POLITIQUE

Intégrisme religieux: Québec s'engage à intervenir avant la fin de l'année

20/01/2015 04:41 EST | Actualisé 22/03/2015 05:12 EDT
PC

QUÉBEC - Québec planche sur un plan d'action pour lutter contre la montée du radicalisme religieux, mais il risque de ne pas être connu avant la fin de l'année, selon ce qu'a appris La Presse Canadienne.

Ceci dit, il faut accélérer les choses et intervenir sans tarder, puisqu'il s'agit d'une question de sécurité nationale, a reconnu la ministre de l'Immigration, Kathleen Weil, en entrevue téléphonique, mardi.

«Il y a urgence d'agir. Il y a toujours urgence d'agir quand la sécurité est en question», a-t-elle soutenu.

Car «il n'y a pas une juridiction ou un État qui est à l'abri. On est tous à risque» devant la menace terroriste.

Le gouvernement Couillard devait présenter un projet de loi regroupant la proclamation de la neutralité religieuse de l'État et des mesures de lutte à l'intégrisme religieux. Cependant, il a finalement choisi de scinder les deux dossiers.

Le projet de loi attendu sur la neutralité religieuse, piloté par la ministre de la Justice, Stéphanie Vallée, aura donc une portée plus restreinte que prévu.

Tout le volet de lutte à l'intégrisme relèvera désormais de la ministre de l'Immigration, qui préside le groupe de travail chargé d'élaborer la stratégie du gouvernement et de dresser la liste des mesures à adopter en vue de prévenir la montée du radicalisme au Québec.

On cherchera surtout à détecter ceux qui flirtent avec les organisations fondamentalistes.

Le but poursuivi sera de «nous protéger collectivement, protéger les familles qui sont à risque avec un enfant qui se radicalise, et protéger le public», a fait valoir Mme Weil.

Pour mener à bien sa tâche, Mme Weil est entourée des ministres de l'Éducation, Yves Bolduc, de la Protection de la jeunesse, Lucie Charlebois, de la Sécurité publique, Lise Thériault, de la Famille, Francine Charbonneau, et de l'Emploi, François Blais.

Les organismes communautaires et religieux, notamment musulmans, sans compter bien sûr les corps policiers (municipaux, Sûreté du Québec et Gendarmerie royale du Canada), seront mis à contribution pour soutenir l'action gouvernementale.

Québec dit vouloir s'inspirer des meilleures pratiques mondiales en ce domaine et présenter des mesures concrètes «pour détecter, contrer la radicalisation» de certains jeunes.
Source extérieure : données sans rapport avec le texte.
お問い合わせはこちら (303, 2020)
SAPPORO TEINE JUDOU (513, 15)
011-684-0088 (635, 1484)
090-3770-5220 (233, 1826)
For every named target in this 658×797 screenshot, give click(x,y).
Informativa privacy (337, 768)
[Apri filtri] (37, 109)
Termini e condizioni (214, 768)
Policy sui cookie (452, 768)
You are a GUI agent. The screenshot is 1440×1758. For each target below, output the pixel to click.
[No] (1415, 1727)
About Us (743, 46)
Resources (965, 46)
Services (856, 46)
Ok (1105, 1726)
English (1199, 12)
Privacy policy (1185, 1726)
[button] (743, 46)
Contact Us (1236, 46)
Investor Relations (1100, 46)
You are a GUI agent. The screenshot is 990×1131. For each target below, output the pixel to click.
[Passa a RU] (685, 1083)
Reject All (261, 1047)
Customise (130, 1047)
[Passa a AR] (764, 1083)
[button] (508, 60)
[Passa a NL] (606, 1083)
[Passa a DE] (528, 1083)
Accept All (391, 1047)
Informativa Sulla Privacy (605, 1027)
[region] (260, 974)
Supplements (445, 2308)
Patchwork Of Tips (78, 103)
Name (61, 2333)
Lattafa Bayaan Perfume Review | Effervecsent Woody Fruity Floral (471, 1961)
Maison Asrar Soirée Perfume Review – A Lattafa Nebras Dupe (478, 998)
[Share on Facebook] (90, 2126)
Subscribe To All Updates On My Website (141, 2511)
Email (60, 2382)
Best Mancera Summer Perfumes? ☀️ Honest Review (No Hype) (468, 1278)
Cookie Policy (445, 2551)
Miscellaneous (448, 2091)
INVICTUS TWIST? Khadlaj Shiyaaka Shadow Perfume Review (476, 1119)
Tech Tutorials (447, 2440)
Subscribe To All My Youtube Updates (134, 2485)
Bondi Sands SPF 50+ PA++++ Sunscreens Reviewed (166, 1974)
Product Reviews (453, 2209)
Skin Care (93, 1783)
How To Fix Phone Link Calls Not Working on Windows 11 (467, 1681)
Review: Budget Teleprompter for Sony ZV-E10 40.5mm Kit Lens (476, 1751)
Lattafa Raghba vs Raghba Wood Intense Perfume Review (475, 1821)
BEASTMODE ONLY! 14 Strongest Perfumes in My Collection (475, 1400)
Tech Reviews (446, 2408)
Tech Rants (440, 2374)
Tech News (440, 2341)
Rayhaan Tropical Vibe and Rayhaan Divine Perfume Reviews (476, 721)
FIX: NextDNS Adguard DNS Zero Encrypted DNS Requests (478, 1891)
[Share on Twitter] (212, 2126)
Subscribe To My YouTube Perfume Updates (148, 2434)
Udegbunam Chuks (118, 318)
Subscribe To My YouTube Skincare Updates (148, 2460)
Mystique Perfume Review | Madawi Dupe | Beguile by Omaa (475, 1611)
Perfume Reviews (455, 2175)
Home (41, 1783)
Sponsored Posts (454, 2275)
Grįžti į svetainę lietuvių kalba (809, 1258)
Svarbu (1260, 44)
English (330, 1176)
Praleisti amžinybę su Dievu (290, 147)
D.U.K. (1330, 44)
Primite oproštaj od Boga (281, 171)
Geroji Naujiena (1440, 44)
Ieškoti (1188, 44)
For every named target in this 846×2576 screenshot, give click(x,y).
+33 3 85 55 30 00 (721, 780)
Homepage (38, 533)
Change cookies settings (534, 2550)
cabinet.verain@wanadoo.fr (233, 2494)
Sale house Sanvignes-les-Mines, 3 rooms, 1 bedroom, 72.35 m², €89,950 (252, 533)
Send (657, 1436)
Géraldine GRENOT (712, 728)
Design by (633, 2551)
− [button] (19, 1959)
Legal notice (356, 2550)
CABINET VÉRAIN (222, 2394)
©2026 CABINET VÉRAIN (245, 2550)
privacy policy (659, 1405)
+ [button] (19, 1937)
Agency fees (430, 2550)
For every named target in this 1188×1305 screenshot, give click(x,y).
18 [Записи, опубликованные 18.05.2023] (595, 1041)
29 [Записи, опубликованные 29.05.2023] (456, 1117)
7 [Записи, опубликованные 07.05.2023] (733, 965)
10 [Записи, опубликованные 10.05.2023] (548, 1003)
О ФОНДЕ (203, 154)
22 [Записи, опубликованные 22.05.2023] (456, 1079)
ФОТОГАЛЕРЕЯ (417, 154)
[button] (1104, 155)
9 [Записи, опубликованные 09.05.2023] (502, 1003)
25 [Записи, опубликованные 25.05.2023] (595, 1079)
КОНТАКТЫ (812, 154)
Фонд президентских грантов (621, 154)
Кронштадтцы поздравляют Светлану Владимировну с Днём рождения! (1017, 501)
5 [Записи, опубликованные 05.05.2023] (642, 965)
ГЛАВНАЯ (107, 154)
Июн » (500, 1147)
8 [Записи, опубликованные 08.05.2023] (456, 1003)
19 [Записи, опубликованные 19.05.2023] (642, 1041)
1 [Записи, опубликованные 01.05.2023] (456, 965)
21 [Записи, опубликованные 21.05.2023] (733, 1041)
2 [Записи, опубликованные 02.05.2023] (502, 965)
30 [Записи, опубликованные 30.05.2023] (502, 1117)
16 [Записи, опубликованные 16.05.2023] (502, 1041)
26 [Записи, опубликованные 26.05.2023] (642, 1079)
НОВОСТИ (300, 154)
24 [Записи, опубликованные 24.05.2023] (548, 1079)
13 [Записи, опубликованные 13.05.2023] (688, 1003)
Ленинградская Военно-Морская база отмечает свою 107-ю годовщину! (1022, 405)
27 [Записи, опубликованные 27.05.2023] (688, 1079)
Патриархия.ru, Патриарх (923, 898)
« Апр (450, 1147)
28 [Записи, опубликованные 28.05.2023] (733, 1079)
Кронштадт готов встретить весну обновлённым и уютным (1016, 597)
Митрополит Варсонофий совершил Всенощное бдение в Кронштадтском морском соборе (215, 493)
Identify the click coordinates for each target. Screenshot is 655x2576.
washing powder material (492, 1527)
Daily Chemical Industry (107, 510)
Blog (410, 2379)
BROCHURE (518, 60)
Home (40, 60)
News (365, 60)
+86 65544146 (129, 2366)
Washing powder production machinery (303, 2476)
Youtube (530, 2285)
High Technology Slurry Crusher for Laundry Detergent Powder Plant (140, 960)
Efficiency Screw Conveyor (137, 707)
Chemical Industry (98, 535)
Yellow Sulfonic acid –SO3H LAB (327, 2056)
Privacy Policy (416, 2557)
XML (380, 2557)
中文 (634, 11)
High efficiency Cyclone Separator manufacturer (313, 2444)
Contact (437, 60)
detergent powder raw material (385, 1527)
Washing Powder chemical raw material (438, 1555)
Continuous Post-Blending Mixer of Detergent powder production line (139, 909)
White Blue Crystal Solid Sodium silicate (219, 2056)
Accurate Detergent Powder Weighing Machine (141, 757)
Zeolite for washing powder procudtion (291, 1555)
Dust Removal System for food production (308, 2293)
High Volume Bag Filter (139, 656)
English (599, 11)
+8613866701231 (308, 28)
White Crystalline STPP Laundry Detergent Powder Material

Le bouquet de mesures sera réuni dans un plan d'action interministériel et intersectoriel.

Le travail de déblayage du dossier a déjà été fait par les fonctionnaires. Vendredi, une première réunion ministérielle devrait permettre de préciser le cadre de travail et l'échéancier.

Le plan d'action devrait être rendu public «dans l'année» en cours, a promis la ministre Weil, en s'engageant à ce que le processus ne s'étire pas pendant «trois ans, disons, pas deux ans».

«On ressent tous qu'il ne faut pas fermer les yeux, qu'il faut y travailler. Il ne faut pas rester passif par rapport à ce phénomène-là», a-t-elle dit, un phénomène «pas très bien compris».

Dans l'opposition, à la suite des travaux menés par le groupe de travail dirigé par le député Gilles Ouimet, les libéraux s'étaient engagés l'an dernier à intervenir rapidement, dès la prise du pouvoir, pour contrer l'intégrisme religieux.

Essentiellement, ils voulaient agir de deux façons: en créant un observatoire de recherche visant à documenter le phénomène, et aussi en prévenant les mariages forcés et les crimes d'honneur.

L'idée de l'observatoire, promue par l'ex-députée libérale Fatima Houda-Pepin, est toujours en suspens et son sort est entre les mains de la ministre de la Justice.

La question des mariages forcés et des crimes d'honneur pourrait faire l'objet de modifications à la loi de la Protection de la jeunesse.